カザフスタン、黒海の1週間にわたる停止後にCPC経由の原油輸出を再開
重要ポイント
- •カザフスタンは、ノヴォロシースクの海上ターミナル再開を受けてCPCパイプライン経由の原油輸出を再開した。
- •停止は、黒海施設の近くで活動する船舶への繰り返しのドローン攻撃によって引き起こされた。
- •カザフスタンは停止期間中、貯蔵タンクの満杯を避けるため生産者に減産を指示した。
- •Reutersが引用した業界データでは、カザフスタンの原油・ガスコンデンセート生産は日曜日に日量約100万バレルへ低下し、6月平均の日量216万バレルから減少した。
- •CPCルートはカザフスタンの原油輸出の80%以上を運び、ChevronやExxonMobilなどの主要生産者が利用している。

カザフスタンは月曜日、カスピ海パイプライン・コンソーシアム(CPC)が黒海の海上ターミナルを再開し、原油生産者からの受け入れを再び始めたことを受け、原油輸出を再開した。これは、ドローン攻撃を受けて1週間続いた停止の後だったと、カザフスタンのAstana Timesが報じた。
ノヴォロシースク・ターミナルでは、Chevron主導のTengizchevroilプロジェクトから2隻のタンカーが原油を積み込んでおり、生産者はCPCパイプライン・システムへの原油供給を再開したと、カザフスタンのエネルギー省は述べた。同省は、輸出業務は引き続き継続されるが、その前提として継続的な安全評価が行われると付け加えた。
再開は、施設の周辺または近傍で活動していた船舶に対する繰り返しのドローン攻撃を受け、ターミナルでの原油受け入れとタンカー積み込みが先週停止されたことに続くものだった。
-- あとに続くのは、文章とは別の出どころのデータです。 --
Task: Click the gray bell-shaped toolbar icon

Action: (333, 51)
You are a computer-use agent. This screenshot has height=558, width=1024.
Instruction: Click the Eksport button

その後、カザフスタンは、輸出システムへのアクセスが遮断されたことで貯蔵施設が満杯になるのを防ぐため、生産者に減産を指示した。
Reutersが引用した業界データによると、カザフスタンの原油およびガスコンデンセート生産は日曜日に133,200メトリックトン、つまり日量約100万バレルまで落ち込み、6月の平均日量216万bpdから減少した。
CPCは別途、パイプライン運用がモスクワ時間午後12時28分に再開したことを確認した。同省は、生産がどの程度の速さで通常水準に戻るかは示さなかった。
全長1,500キロメートルのCPCパイプラインは、カザフスタンの巨大なTengiz油田からロシア南部を経て黒海のノヴォロシースク港まで原油を運び、カザフスタンの原油輸出の80%以上を輸送している。ChevronやExxonMobilを含む国際的な生産者は、Tengizの生産を世界市場へ運ぶこのルートに依存しており、回廊で混乱が起きるたびにターミナルの稼働状況が注視されている。
Reutersが引用したLSEGの船舶追跡データによると、Chevronが手配したSuezmaxタンカーAsiaも月曜日にターミナルに停泊していた。ChevronはCPCの状況を引き続き監視していると述べたが、それ以上のコメントは控えたと、同社はReutersに伝えた。
この混乱により、カザフスタン産原油の市場供給が一時的に日量100万バレル超失われ、黒海および中東の海上輸送路の双方で混乱が続く中、世界の原油フローに新たな供給リスクが加わった。カザフスタンにとって、この事態は、単一のパイプラインと海上ターミナルに集中する輸出システムの運用上の脆弱性を示しており、今後の動向はノヴォロシースクの安全状況と処理量に左右される可能性が高い。